It's tempting to point an entire workflow at the best model available and move on. It's also wasteful. A lot of the steps in a real crew — classifying an input, extracting a field, formatting a result — are easy work that a small, fast model handles perfectly well. Spending premium tokens on them buys you nothing but a bigger bill and higher latency.
Per-step model routing#
In LoopLlama, a model isn't a property of the whole run — it's chosen per step. A workflow has a default model, and any agent in the crew can override it. So the planner and the final synthesizer can run on a frontier model while the classifier and the extractor run on something cheap and fast, all within the same run.
Cost and latency aware#
The payoff compounds across a multi-step run. If four of a workflow's six steps are routine and you move them to a model that's an order of magnitude cheaper, you cut most of the cost while keeping the quality where it actually matters — on the two steps that do the hard reasoning. Latency drops too, because the fast steps finish fast.
- Route classification, extraction, and formatting to small, fast models.
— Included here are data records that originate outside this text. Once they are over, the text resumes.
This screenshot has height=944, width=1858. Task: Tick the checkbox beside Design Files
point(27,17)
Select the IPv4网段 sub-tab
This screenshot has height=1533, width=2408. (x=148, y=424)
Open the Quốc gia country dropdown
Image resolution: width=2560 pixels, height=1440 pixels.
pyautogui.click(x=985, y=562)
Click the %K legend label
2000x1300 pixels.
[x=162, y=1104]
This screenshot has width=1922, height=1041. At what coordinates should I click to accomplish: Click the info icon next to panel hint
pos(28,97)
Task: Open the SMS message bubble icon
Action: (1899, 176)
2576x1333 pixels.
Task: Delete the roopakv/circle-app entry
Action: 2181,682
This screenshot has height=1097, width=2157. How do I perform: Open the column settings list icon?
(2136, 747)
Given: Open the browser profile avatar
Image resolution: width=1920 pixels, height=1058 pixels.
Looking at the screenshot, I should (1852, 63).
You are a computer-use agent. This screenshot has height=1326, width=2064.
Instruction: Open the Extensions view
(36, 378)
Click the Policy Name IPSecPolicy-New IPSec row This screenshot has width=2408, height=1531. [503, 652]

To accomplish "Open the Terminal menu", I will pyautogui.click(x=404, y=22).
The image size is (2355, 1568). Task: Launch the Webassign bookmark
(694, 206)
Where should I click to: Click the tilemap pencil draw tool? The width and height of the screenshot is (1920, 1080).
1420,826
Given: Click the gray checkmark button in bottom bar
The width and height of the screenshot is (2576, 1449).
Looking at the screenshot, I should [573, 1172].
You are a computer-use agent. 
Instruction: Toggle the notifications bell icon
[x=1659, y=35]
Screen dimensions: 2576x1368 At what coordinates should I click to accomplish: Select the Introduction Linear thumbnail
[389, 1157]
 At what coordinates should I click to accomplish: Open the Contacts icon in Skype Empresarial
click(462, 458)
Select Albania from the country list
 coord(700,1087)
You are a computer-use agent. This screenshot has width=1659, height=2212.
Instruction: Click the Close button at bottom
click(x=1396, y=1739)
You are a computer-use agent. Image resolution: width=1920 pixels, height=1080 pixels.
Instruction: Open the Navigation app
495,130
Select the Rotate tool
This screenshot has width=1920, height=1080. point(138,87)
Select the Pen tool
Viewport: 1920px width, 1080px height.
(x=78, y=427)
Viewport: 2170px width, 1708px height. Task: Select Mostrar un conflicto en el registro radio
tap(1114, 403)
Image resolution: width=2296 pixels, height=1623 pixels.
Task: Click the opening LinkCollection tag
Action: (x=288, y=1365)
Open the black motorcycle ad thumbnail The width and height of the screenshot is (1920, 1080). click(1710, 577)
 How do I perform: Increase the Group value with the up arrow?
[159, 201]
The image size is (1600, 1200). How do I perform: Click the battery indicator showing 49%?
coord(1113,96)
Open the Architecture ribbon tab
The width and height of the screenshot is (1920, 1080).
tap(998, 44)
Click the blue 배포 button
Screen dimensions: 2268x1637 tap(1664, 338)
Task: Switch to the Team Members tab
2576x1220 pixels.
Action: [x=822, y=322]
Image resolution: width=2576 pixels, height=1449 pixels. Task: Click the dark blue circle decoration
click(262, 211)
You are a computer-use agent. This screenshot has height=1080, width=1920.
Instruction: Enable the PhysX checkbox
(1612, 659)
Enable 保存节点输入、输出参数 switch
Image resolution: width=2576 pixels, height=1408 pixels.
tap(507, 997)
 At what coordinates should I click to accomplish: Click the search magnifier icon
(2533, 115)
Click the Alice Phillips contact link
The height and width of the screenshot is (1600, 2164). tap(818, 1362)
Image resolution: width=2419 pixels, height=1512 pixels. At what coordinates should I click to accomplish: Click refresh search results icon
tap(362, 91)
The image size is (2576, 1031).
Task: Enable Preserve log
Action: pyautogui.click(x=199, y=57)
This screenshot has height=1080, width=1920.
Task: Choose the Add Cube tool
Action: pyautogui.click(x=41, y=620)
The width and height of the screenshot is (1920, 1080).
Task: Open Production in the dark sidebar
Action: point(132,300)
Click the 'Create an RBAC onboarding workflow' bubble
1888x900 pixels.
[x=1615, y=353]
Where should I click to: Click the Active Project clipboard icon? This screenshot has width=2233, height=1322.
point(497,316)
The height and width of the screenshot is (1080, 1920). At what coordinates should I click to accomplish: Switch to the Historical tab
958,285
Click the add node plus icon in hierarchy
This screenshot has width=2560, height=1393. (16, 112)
- Reserve frontier models for planning, synthesis, and review.
- Keep latency-sensitive steps on whichever model responds quickest.
Same workflow definition#
The point of doing this at the routing layer is that your workflow logic doesn't change. The crew, the roles, the order, the tools — all of it stays the same. You're swapping which model executes a step, not rewriting how the step works. That means you can tune the cost/quality trade-off after the fact, as models and prices change, without touching the design of the workflow itself.
Model choice stops being an architectural commitment and becomes a dial you can turn. Most teams start with everything on one capable model, watch the per-step traces, and then push the obvious routine steps down to cheaper models once they can see where the tokens are going.